PROCEDURAL AND FACTUAL BACKGROUND
Stringer was arrested at the Mississippi State Fair for possession of marijuana and public
drunkenness. He was taken to the Hinds County Jail where he was searched, held until 12:19
a.m., and then released on bond. He paid a $1,000 bond and a $25 bond fee. Police reports show
that the arresting officer was John Cooley and the booking officer was Richard Simmons. A jail
intake report indicates that it was Deputy Eric Alben who searched Stringer after he was arrested
and booked. No affidavit was ever filed and Stringer claims he never received a summons from
the court regarding these charges.
Stringer’s complaint alleges that Deputy Alben conspired to arrest him and force him to
pay the bond and bond fee. Stringer also alleges that the Hinds County Sheriff’s Department’s
policies deprived him of his property. Stringer sought a declaratory judgement, $20,000 in
compensatory damages, and $20,000 in punitive damages.

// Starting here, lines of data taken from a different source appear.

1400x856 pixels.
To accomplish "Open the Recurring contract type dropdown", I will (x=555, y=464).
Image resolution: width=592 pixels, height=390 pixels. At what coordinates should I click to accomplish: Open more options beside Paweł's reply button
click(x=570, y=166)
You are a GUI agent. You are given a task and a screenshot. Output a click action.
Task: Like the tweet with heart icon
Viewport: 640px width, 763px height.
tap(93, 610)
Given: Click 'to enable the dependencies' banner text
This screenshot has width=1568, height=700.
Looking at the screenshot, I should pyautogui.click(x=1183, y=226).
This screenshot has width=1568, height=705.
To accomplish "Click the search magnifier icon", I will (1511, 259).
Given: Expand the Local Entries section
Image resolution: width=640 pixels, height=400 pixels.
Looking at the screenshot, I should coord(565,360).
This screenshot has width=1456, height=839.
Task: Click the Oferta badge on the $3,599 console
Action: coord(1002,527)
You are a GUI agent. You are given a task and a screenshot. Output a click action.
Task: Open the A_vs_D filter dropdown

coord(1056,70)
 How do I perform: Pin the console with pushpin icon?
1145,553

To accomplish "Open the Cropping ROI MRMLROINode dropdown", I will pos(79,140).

Defandants moved for summary judgment on the claims and the district court ruled in their
favor, holding that Stringer failed to allege any wrongdoing on the part of Alben. The court also
held that Defendants were entitled to summary judgment on Stringer’s official capacity claim
based on the defense of qualified immunity because Stringer alleged no facts and presented no
evidence that Alben acted in a way that could have violated Stringer’s constitutional rights. The
court also held for Alben on Stringer’s § 1985 claim because Stringer failed to present evidence of
a conspiracy. Finally, the court granted Defendants’ motion for summary judgment on Stringer’s
Fifth Amendment claim because the amendment is only applicable to federal actors.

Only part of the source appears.